Annie was being relaxed with her old work friend and I decided the best thing to do was to give them space enabling them to catch up with each other, so I cycled ahead of them.

From the park, we cycled out to Donwai Floating Market, a place that I’d been to before but I couldn’t remember that occasion. It was now that the pain of cycling was starting to get to Orn, and soon I received a puncture, just as the first downpour began. We took shelter hoping that the rain would ease off and while we waited we enjoyed a drink from a local vendor.
We eventually reached the Donwai Farmers Market, which was located on the banks of the Ta Jeen River. The market place boasted in having a Thai style cottage that dated back to the reign of King Mongkut (1851 – 1868).
I agreed to look after the bikes while Annie and Orn went gallivanting around the market, they promised me that they’d only be half an hour, but it seemed much longer. Then I decided that I’d go for a walk around, believing that I get much further than what they had done. The place was crowded with people gosling to get through. I bet the walkways were less than a metre wide as I shouldered my way through.

The fruit stalls had a fantastic panoply of exotic fruits, radiant with colour as the spotlights showed off the colouration of their skins: greens, oranges and reds. Any aromas that permeated the air were missed by my senses in the chaos of things.

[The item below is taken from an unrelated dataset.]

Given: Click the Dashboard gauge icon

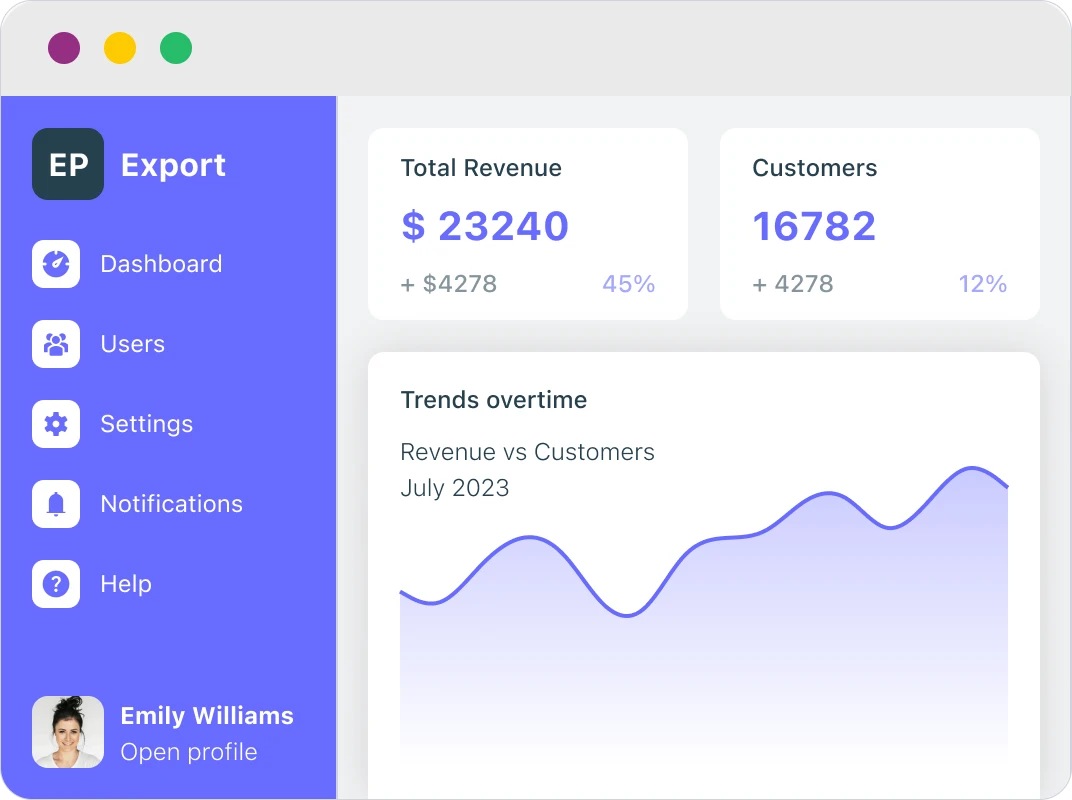Looking at the screenshot, I should tap(56, 264).
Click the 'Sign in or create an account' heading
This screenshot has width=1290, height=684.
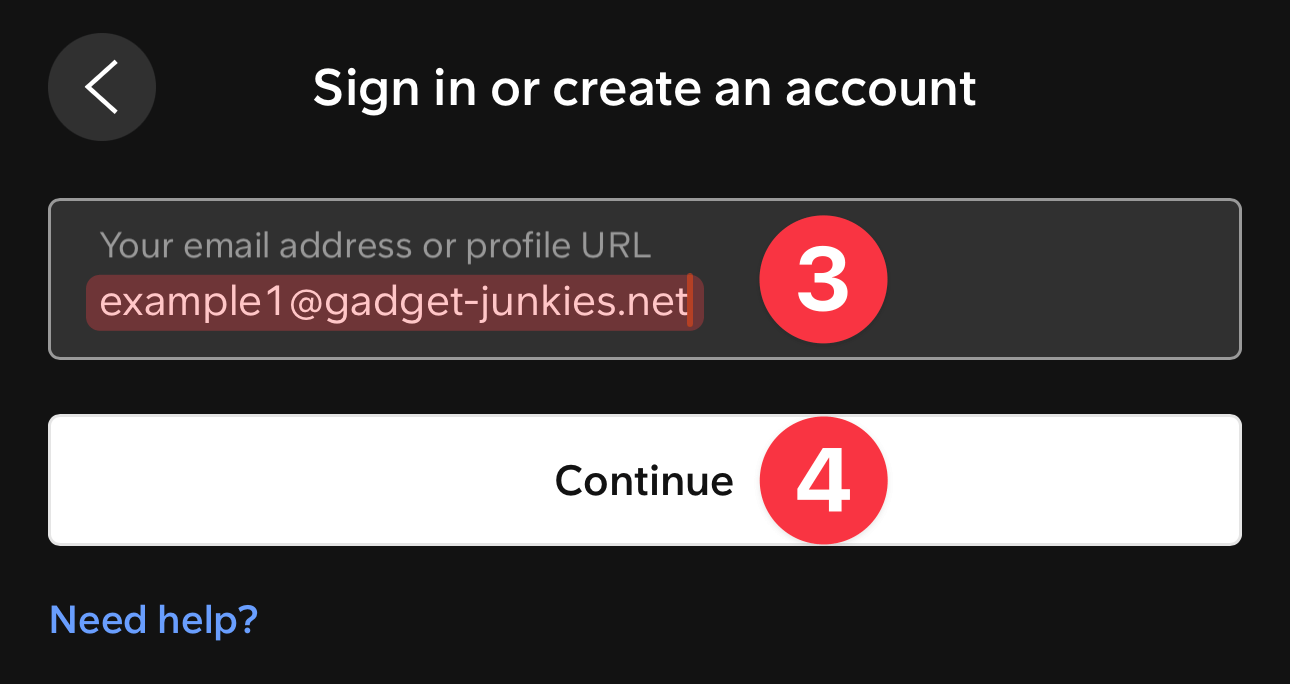tap(644, 88)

The thing that caught me more than any other was the small crabs that were piled up on the counter with yellow and red legs and pincers.
It wasn’t long afterwards that we headed back. We decided to take a shorter route as rain looked inevitable, but on cycling back I hit a drainage channel that ran across the road at an angle, my front wheel went skew-whiff, causing me to fall off. Luckily, I found my feet from the clips on the pedals and literally skated from one foot to the other fearing that sooner or later I was surely going to fall and hurt myself, but I didn’t. How I managed to keep up-right was anybody’s guess. Luckily, I came away with just a bump and scratch, but I knew it could have been much worse.
Funny thing about this cycle was that Orn had never experienced having to carry her bicycle up so many steps to cross the busy trunk roads. If the cycling had not tired her out then I was certain carrying her bike would.

We arrived back after cycling over 70km and the rain never materialized and Orn, went back home stating that she’d enjoyed herself.

Hi – are you both still in Thailand? This route looks amazing – I’m Canadian, relocating from Belgium – cycling is a passion here and I would like to bring my road bike –
LikeLike
Yes, I am still in Thailand. Thailand is a fantastic country to cycle in but the heat can be punishing and we are about to enter the rainy season. But yes, I’m still here. I live in Nonthaburi.